Whose cloud is it anyway? Without a doubt, cloud computing has entered into the peak on the vaunted hype cycle. Vendors are touting the virtues of their clouds as the calls of “come to our cloud” echo through the social media sphere and even old fashioned media streams. I even have dreams – more like nightmares – wherein a late night infomercial host spouts with a very assertive voice; “come to our cloud – it slices, it dices, it blends, automates, and even manages!” Although these clouds no doubt add value and have a role to play in the ecosystem of cloud service providers, a major question remains: Which cloud is right for your agency?

Not all clouds are created equal. Clouds are built to address the common requirements of their intended user community. Security and service levels need to be carefully considered. The following figure depicts an evolving strategy and model for Federal cloud adoption. At one end of the spectrum [A], security requirements and service levels are relatively low. Such an environment is conducive to public facing workloads. Although still substantial, security requirements for public data are considerably less than other data types. Service levels, such as availability, hover at only three nines (e.g., 99.9%).

uploads_user/11000/10663/Federal_Cloud_Model.pdf

At the other end of the spectrum, both security and service level requirements are extremely high [C], demanding the strictest confidentiality, integrity, availability, and service level performance (e.g. 99.999%). Examples might include applications and data that directly support national security, defense, transportation, or other critical infrastructure missions. Generally, such stringent requirements are best met by a private cloud approach. A private cloud gives agencies total control over the configuration, management, compliance, and security services necessary to ensure the high performance of mission critical applications and associated level of security assurance.

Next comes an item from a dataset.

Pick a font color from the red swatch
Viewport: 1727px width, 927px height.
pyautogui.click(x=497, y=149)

Between these two lay sensitive but unclassified workloads [B] such as core financials, human resources, procurement, and other application services involving personally identifiable information (PII). Its security and service level requirements are higher than public-facing services but somewhat less than truly mission critical workloads. Architectures built to support FIPS-199 moderate or high levels are usually sufficient. Since these workloads tend to be common and commoditized, external cloud service providers such as the Federal Shared Services Centers, commercial shared services providers, or internal agency-wide service providers are options.

Security and service levels, therefore, are driving the formation of “communities” of members with shared requirements. A hybrid cloud model is taking shape along these lines. Federal agencies with private clouds need control over monitoring, management, and mobility, which requires an open standards API-based framework. Moreover, the ability to maintain compliance efficiently within a holistic incident detection and response capability is necessary. In this manner, Federal agencies will gain the considerable value cloud has to offer and avoid the pitfall of “cloud silos.” The ability to secure, manage, and control the cloud environment from one central location with modern management frameworks becomes imperative in the hybrid cloud model. Based on their dynamic nature, clouds require a new level of control and management that helps orchestrate and protect themselves. But this is only the beginning. The real mission value becomes evident when services support end user communities of interest.

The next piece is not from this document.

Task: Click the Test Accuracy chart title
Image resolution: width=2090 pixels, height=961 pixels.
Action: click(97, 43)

And this brings us back to where we started. Which cloud is right for your agency? It’s not one cloud at all. Rather, it’s a hybrid cloud that consists of multiple clouds – private, virtual private, and public – to meet the varied requirements of your agency. These clouds are tied together and controlled from within your private cloud, but still have the flexibility for you to choose which workloads you want to run and where you want to run them. Your cloud is a flexible, agile hybrid cloud that you control.